***** Material for the task *****
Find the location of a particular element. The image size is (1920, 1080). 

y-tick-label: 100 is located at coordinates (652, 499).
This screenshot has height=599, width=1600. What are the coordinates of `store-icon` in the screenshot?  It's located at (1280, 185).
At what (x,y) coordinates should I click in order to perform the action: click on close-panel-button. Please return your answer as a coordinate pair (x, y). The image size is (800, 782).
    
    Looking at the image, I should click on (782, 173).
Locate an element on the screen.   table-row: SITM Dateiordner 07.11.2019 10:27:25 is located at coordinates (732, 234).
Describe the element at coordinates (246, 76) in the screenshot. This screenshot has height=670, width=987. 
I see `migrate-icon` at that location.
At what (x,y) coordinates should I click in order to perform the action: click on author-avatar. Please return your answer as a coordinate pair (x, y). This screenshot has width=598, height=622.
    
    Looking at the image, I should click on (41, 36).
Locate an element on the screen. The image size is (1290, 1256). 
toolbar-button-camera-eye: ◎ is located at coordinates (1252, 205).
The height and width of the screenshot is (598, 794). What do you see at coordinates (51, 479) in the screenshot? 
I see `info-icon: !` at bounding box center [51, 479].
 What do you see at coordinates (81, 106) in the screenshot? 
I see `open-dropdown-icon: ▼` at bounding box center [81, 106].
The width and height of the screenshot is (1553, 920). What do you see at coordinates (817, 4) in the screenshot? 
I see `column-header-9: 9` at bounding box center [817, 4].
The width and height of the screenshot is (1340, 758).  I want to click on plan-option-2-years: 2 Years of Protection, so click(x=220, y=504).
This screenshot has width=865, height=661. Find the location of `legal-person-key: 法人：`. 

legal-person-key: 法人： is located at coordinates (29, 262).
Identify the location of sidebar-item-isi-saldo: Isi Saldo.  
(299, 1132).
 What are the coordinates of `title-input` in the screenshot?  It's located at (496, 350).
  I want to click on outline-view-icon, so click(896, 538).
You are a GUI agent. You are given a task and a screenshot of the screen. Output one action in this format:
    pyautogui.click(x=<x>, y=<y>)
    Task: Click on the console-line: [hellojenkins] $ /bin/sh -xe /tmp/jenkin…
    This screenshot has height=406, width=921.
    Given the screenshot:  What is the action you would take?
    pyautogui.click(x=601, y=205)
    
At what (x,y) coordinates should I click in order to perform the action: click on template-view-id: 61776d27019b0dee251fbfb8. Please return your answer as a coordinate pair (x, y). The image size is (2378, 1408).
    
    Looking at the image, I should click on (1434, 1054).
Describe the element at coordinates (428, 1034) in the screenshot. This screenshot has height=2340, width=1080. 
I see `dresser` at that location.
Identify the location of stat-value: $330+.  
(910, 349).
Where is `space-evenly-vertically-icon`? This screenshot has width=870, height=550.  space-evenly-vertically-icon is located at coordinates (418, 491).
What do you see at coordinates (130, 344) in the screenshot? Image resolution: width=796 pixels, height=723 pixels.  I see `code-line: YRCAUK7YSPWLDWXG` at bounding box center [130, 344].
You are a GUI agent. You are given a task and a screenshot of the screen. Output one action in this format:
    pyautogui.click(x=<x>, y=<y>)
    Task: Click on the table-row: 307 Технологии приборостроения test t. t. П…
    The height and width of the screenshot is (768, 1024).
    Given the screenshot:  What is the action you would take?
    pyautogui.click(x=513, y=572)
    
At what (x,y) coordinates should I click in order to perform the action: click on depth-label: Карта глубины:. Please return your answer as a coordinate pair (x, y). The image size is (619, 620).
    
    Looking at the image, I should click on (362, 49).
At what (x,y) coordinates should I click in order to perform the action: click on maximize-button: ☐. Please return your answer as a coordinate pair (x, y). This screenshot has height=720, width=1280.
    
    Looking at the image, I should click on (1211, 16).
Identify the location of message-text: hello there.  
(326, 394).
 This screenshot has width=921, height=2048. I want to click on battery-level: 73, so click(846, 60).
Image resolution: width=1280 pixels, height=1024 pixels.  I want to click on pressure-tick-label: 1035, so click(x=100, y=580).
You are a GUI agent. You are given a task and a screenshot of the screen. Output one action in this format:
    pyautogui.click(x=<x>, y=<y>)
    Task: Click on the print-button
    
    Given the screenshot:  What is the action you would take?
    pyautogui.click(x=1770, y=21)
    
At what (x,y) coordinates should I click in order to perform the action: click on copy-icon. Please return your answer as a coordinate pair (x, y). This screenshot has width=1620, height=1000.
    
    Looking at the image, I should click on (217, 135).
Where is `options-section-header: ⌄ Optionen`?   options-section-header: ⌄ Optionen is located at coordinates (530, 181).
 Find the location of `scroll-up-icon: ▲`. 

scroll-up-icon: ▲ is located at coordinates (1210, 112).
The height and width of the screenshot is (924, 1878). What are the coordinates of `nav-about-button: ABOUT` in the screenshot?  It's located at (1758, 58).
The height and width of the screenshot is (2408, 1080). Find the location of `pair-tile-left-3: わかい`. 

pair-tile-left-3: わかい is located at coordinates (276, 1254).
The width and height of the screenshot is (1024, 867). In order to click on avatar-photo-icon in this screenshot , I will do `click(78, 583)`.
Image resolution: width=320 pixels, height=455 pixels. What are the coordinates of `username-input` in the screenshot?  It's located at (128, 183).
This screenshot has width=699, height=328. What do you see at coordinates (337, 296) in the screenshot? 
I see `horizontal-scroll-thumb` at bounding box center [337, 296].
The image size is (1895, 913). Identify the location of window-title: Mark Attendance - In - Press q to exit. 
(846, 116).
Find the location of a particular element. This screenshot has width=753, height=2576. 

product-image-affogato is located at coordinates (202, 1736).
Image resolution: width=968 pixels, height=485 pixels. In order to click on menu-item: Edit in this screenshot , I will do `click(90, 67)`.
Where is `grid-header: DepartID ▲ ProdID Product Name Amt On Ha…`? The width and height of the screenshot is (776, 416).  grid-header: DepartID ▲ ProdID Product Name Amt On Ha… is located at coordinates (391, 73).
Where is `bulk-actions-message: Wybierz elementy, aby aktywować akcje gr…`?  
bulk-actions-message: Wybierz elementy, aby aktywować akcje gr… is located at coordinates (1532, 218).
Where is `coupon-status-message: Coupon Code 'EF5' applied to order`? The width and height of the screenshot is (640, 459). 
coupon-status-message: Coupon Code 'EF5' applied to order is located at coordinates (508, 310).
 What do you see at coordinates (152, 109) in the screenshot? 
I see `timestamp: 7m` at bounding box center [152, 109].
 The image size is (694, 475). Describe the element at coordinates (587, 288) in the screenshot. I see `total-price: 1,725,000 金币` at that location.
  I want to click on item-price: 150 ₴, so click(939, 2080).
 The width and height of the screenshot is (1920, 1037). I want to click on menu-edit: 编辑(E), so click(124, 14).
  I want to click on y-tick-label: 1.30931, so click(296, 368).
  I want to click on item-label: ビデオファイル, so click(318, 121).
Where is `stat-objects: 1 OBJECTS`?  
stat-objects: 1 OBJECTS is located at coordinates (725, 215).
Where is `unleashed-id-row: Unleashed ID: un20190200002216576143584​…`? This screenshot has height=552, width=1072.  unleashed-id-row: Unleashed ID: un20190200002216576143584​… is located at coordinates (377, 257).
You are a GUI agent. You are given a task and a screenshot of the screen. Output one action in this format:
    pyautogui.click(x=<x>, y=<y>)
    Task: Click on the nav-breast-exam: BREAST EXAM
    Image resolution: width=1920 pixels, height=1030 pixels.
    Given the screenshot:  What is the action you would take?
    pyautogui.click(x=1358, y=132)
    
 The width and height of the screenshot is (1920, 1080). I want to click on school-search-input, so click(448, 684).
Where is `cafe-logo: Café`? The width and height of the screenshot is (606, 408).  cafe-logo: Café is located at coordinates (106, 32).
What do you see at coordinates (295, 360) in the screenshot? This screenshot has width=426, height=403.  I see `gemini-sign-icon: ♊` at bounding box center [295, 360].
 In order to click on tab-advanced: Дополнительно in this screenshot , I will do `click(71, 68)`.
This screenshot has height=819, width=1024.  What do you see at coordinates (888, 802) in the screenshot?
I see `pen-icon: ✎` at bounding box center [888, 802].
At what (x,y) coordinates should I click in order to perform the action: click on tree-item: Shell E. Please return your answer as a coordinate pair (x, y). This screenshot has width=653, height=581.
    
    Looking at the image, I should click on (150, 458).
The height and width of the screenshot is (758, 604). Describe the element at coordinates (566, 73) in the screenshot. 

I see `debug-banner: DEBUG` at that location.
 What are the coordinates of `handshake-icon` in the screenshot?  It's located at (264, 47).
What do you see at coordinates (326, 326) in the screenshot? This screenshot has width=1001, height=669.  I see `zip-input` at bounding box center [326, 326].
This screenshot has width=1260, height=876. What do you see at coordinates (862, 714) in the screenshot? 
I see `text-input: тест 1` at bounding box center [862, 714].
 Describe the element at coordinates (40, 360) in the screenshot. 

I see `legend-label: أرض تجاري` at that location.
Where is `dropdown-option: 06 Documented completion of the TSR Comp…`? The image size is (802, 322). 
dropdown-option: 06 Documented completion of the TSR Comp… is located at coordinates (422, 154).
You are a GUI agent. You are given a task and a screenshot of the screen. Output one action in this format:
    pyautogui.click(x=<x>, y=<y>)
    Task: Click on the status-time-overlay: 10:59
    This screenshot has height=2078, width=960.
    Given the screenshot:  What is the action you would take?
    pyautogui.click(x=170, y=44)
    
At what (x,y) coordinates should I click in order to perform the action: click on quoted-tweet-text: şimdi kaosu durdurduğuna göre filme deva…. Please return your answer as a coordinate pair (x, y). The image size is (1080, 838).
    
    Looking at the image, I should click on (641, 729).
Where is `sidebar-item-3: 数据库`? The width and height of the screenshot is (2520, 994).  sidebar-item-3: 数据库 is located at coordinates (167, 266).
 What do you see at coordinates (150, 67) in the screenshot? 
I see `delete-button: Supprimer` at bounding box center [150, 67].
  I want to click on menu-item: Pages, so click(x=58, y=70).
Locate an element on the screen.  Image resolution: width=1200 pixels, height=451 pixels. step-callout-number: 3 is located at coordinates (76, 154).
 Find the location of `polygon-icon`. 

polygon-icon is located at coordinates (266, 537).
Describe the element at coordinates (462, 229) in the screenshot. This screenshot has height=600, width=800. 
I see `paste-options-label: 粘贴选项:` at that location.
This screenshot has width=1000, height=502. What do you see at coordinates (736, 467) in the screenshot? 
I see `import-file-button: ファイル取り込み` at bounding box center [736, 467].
*****
= Task requirements =
Can you give the data again, beginning at the line that has "Locate an element on the screen. The" and stopping after the line that has "toolbar-button-camera-eye: ◎ is", with "screen" swapped for "display" and nothing else changed?

= Response area =
Locate an element on the display. The image size is (1290, 1256). 
toolbar-button-camera-eye: ◎ is located at coordinates (1252, 205).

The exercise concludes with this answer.